Apesar de ter gravado um disco no começo dos anos 1980, Lenine só despontou no mercado fonográfico brasileiro no meio dos anos 1990, num período em que a tríade Pagode, Axé e Sertanejo dominava a nossa cena musical. Apesar disso, havia uma renovação da chamada “MPB” e junto com Lenine, artistas como Zélia Duncan, Chico César, Zeca Baleiro e Paulinho Moska deram uma revigorada num cenário que ainda dependia do prestígio de ícones da década de 1960.

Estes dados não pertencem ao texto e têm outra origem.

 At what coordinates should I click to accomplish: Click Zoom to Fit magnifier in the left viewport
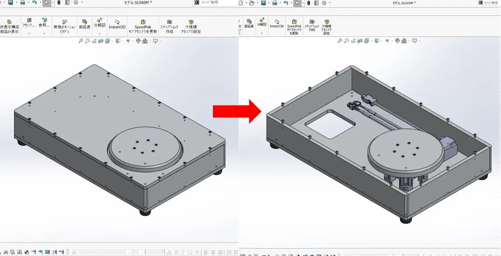point(81,41)
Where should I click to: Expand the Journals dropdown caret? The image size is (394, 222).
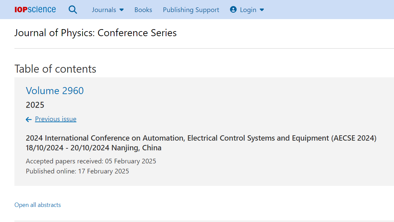point(122,10)
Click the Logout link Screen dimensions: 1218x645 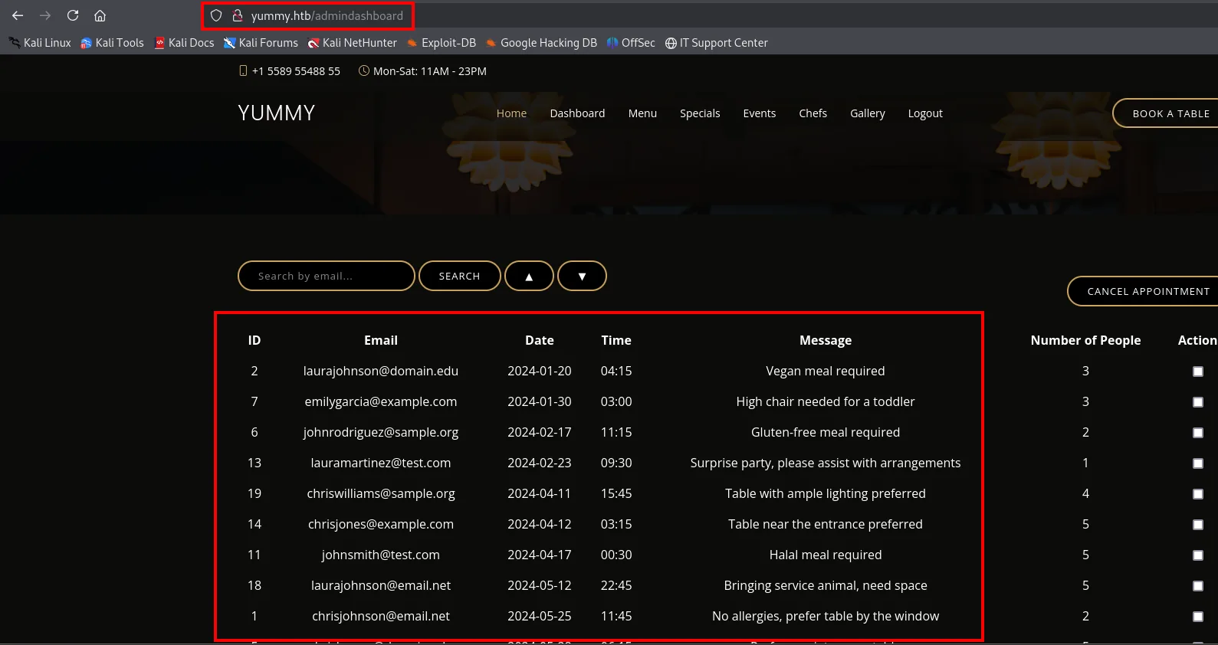click(x=925, y=113)
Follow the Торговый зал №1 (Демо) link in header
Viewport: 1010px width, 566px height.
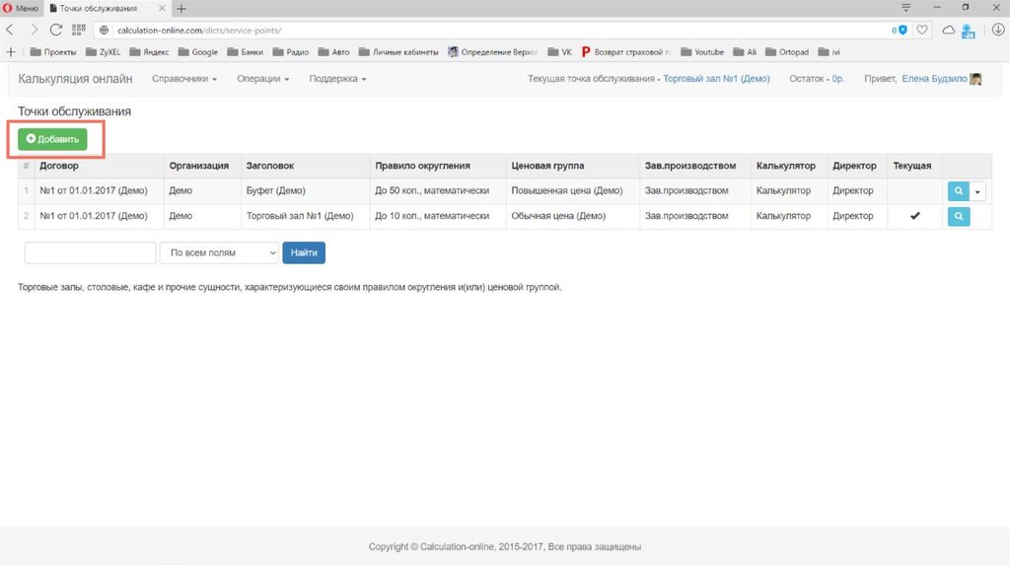(x=716, y=79)
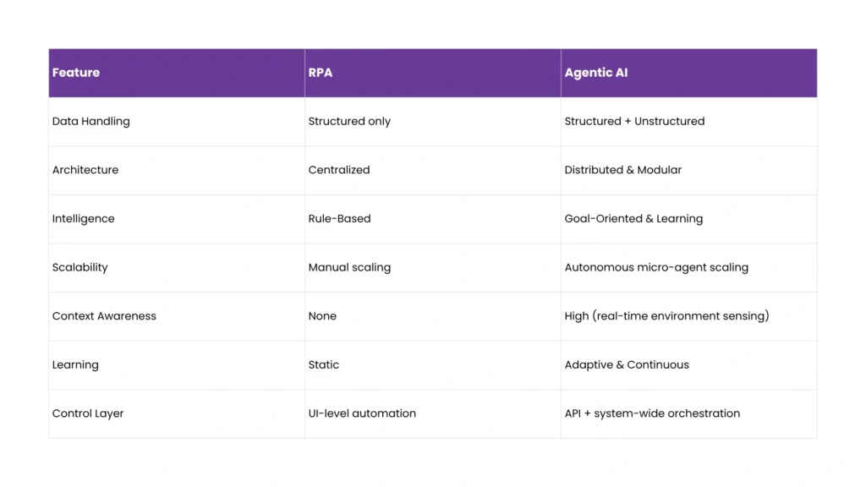Click the UI-level automation cell

pos(362,413)
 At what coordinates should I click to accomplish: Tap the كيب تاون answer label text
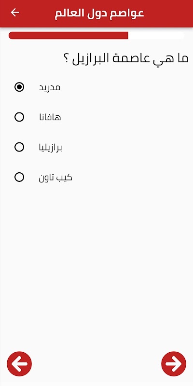pos(55,178)
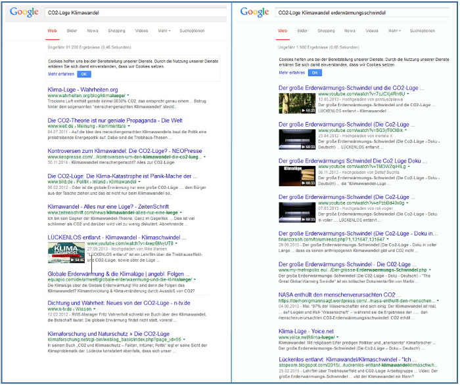460x385 pixels.
Task: Open "Mehr" dropdown on the 1.980 results page
Action: [394, 31]
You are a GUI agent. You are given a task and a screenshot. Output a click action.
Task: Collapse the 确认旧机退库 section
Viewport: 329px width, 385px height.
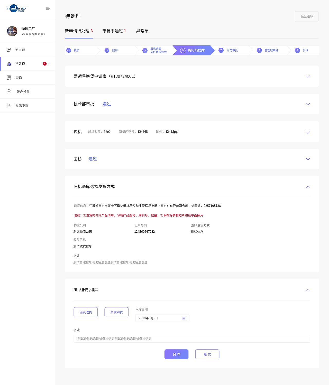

Na época tentavam rotulá-los, principalmente após se apresentarem juntos. Eram chamados de Pós-Tropicalistas, Neotropicália, Nova MPB, e tudo que soasse moderninho… Rapidamente todos se declararam “não rotuláveis” e “sem estilo definido”, algo que se comprovou ao longo de suas carreiras.

Vi (e ouvi) o Lenine pela primeira vez no clássico programa “Ensaio” da TV Cultura, numa apresentação intimista, voz e violão apenas. Era impressionante! O jeito que tocava o violão, de forma percussiva, quase sem fazer acordes em canções muito sofisticadas! Além da maneira singular como se expressava, às vezes um pouco formal, usando um “salutar” no lugar de “saudável”, “sapiência” no lugar de “sabedoria”. No auge dos meus 17 anos, a brincadeira entre amigos que faziam seus primeiros acordes no violão era tentar imitar a “pegada” do Lenine! Obviamente muito longe de conseguir!

Quando a internet ainda engatinhava e era para poucos, o maior recurso que tínhamos para tocar as músicas que gostávamos eram as edições de revistas que comprávamos na banca. Claro, que as músicas do nosso ídolo pernambucano não eram para o nosso nível, aliás, qualquer uma, com mais de seis acordes já complicava. Até que um dia vi alguém tocar uma música inteira “leninesca” usando apenas dois acordes e uma mão direita espertinha… Simples assim! A “técnica” funcionou para outras que tinham o mesmo tom, o que aumentou o repertório para três ou quatro… Só não dava para tocar em sequência, afinal dez minutos alternando apenas duas notas não agrada nem aquele tio bêbado no final do churrasco de domingo.

De lá para cá, acompanho a carreira do Lenine com a mesma admiração e curiosidade. Em seu novo disco “Carbono”, mantém as misturas de ritmos brasileiros ao rock, aliadas a letras inspiradíssimas. Dentre elas está “Simples Assim”, parceria com Dudu Falcão, que promete repetir a tradição em seu repertório de baladas clássicas como “Paciência”, “Silêncio das Estrelas” e “É o que me Interessa”.

“Simples Assim” é quase uma metalinguagem. Uma canção que fala sobre a procura por simplificar a vida e que tem uma estrutura simples e direta, um feito inusitado para um artista sofisticado em sua essência.

Onde a tendência é sempre valorizar o virtuoso (e isso não só na música), simplificar as coisas muitas vezes pode ser a escolha mais eficiente… Chet Baker, João Gilberto, Nick Drake, Paulinho da Viola e Jorge Drexler não soltariam suas vozes se não escolhessem o caminho da simplicidade. A maior dificuldade de pegar esta trilha, talvez seja o desprendimento que a simplicidade exige, algo extremamente complicado em tempos de “excelência”.

Agora finalmente conseguirei tocar uma música com a mesma “pegada” do Lenine. E melhor, desta vez não fui eu quem precisou simplificar seus métodos! “Pra quê complicação, é simples assim”.